Star in the constellation Orion

DN Orionis is an Algol variable located in the constellation of Orion. The primary star is a spectral type A0 star and the secondary is an evolved giant star of type G5III. The pair form a classical Algol-type system in which each star eclipses the other once per orbit, dropping the visual magnitude from 9.14 down to 9.62 at primary minimum and 9.25 at secondary minimum. Their orbital period is close to 13 days long.

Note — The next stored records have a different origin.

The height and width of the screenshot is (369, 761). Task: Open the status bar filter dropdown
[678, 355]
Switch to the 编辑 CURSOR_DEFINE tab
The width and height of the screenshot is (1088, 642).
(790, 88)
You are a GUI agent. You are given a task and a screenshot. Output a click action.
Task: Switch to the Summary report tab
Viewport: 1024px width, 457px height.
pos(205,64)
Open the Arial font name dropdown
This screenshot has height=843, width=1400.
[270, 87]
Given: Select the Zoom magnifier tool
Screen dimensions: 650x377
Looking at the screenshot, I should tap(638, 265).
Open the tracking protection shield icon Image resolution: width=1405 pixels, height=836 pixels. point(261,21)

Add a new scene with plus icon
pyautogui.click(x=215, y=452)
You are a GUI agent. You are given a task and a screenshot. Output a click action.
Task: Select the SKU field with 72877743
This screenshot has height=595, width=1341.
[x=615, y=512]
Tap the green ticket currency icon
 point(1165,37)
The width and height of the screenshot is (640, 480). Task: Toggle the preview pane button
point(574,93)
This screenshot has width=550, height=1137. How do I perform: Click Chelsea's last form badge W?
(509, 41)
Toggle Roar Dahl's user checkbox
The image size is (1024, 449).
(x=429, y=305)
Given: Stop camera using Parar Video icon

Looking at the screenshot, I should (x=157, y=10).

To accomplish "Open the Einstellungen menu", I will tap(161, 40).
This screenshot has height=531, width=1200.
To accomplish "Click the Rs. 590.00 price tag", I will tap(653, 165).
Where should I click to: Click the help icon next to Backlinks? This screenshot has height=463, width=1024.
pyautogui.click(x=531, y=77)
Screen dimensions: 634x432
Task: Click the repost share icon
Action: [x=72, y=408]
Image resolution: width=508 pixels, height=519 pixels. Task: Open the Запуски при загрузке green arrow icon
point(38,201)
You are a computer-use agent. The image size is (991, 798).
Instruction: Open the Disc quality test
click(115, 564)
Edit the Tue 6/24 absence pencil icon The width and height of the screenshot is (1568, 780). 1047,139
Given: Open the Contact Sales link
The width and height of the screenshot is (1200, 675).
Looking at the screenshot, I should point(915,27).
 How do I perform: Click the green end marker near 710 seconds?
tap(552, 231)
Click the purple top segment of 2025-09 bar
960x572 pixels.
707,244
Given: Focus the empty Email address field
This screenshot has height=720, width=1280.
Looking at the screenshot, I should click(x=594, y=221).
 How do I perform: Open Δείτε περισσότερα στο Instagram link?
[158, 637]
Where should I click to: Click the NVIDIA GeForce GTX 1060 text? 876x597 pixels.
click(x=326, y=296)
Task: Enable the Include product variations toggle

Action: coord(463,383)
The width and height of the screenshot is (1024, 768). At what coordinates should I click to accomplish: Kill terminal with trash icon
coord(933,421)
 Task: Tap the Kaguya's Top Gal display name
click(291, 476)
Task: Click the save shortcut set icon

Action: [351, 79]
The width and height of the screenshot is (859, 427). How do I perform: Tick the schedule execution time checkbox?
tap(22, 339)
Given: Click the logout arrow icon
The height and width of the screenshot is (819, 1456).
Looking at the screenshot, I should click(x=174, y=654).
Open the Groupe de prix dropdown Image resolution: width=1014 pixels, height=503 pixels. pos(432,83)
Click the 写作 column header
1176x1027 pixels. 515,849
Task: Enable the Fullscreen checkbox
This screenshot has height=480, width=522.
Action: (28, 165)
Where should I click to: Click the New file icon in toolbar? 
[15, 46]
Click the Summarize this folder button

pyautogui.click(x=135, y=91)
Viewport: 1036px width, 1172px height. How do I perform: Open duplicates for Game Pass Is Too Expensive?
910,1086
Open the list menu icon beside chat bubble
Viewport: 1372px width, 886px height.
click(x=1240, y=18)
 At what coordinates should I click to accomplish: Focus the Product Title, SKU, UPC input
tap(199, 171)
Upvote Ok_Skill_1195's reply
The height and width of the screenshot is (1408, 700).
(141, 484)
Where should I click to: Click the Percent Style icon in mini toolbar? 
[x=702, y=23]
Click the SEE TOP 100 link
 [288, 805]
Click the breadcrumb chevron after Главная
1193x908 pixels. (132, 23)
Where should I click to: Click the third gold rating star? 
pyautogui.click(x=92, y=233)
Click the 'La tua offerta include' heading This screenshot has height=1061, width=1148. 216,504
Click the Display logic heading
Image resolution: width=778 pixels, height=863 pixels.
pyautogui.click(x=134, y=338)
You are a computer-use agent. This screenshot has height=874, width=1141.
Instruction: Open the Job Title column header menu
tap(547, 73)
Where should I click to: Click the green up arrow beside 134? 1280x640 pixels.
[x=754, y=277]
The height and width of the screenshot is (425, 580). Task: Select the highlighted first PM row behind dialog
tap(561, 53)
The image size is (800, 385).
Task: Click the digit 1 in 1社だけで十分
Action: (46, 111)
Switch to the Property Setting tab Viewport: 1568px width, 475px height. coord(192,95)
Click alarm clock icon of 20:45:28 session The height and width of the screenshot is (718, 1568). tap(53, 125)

This is a slightly detached system in which the secondary is almost in contact with its Roche limit, while the primary has an accretion disk that is creating emission lines in its spectrum. The pair have an unusually low mass ratio and the secondary appears to be of very low mass and overluminous. Mass is flowing from the extended atmosphere of the cooler secondary to the hotter primary. An evolutionary history of this system suggests that the current secondary was once the primary component, but has since transferred most of its mass to the partner star as it evolved off the main sequence.